Rough and Self-Adhesive Coatings

Rough and self-adhesive coatings are ideal for adhesive coatings for less adhesive coatings. Some plasma sprayed ceramic coatings produce smooth but structural coatings that are important in the textile industry. Other applications use the abrasive nature of some coating surfaces. Thermally sprayed coatings do not provide glossy high gloss coatings that are not finished like galvanised deposits.

Thermal Metallisation Processes

Most thermal metallisation processes with spraying use similar technologies such as spray gun, spray materials and carrier gas. When the microparticles hit the surface, the particles solidify and form a coating. For thermal spraying materials that are not heat resistant, cold spraying is an alternative in which powder mixed with a carrier gas is used to create coatings on the substrate.
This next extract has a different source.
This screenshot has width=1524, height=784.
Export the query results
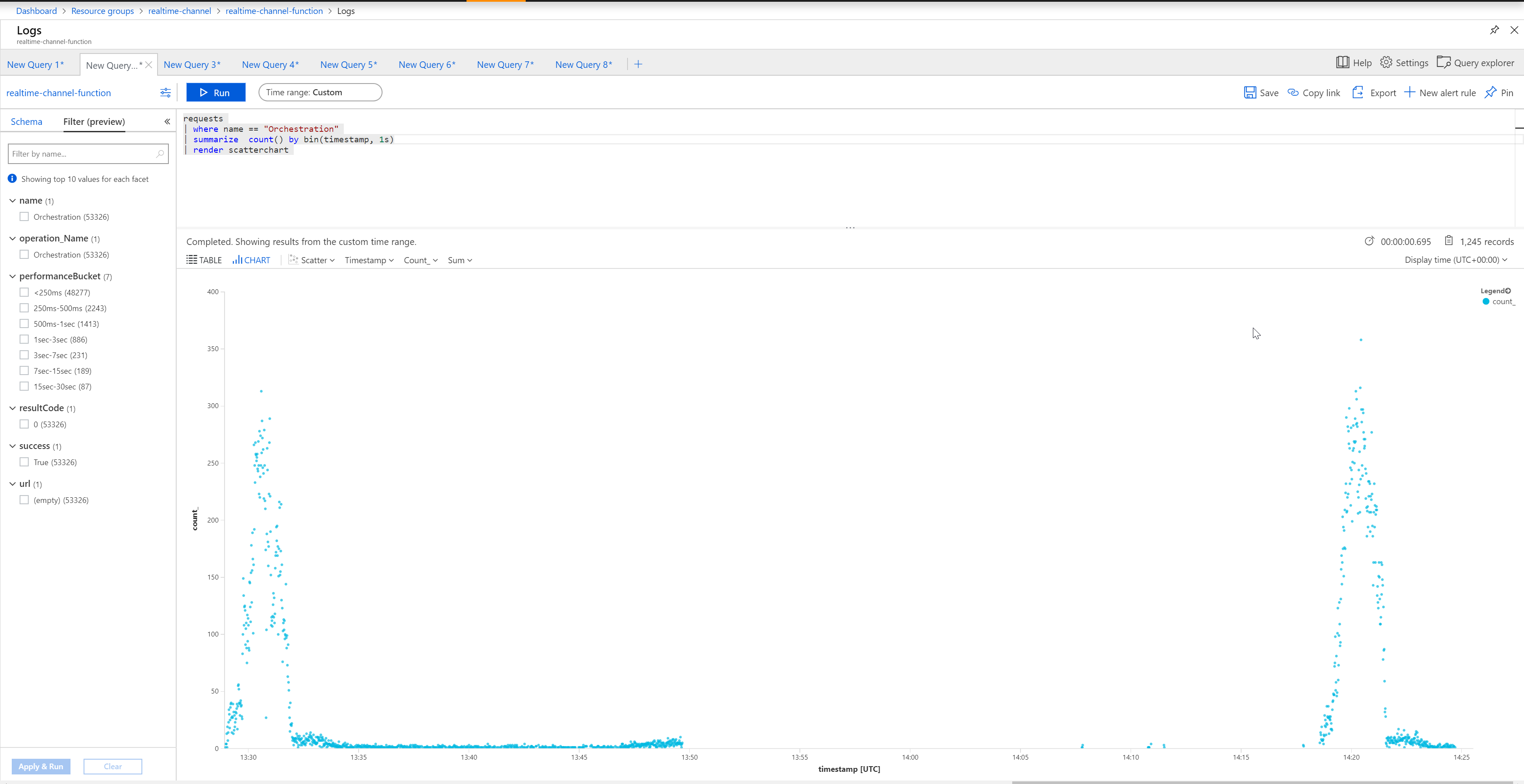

HVOF (High-Velocity Oxygen Fuel) coating is a process that uses a burner that allows the flame to spread with each nozzle use.  The end result is an extremely thin coating applied evenly. Its corrosion resistance is better than that of plasma coatings, but it is not suitable for high temperatures.

As with all thermal spray coating processes, the HVOF coating material is heated and accelerated by the gas flow to the surface of the element for better properties. In the HVOF coating process, the gas flow is created by mixing and igniting oxygen and fuel (gas or liquid) in the combustion chamber and accelerating the gas at high pressure through the nozzle. The powder is introduced into this stream, where it is heated and accelerated to the surface of the element. The resulting thermal spray coating consists of thin overlapping platelets. 


  • All conventionally thermally sprayed coatings have some porosity (0.025% to 50%). 
  • Porosity from 1 to 25% is normal but can be further manipulated by process and material changes. 
  • Corrosion rates in the range from 10 to 20 µm/year were obtained for coatings with a 5% retention.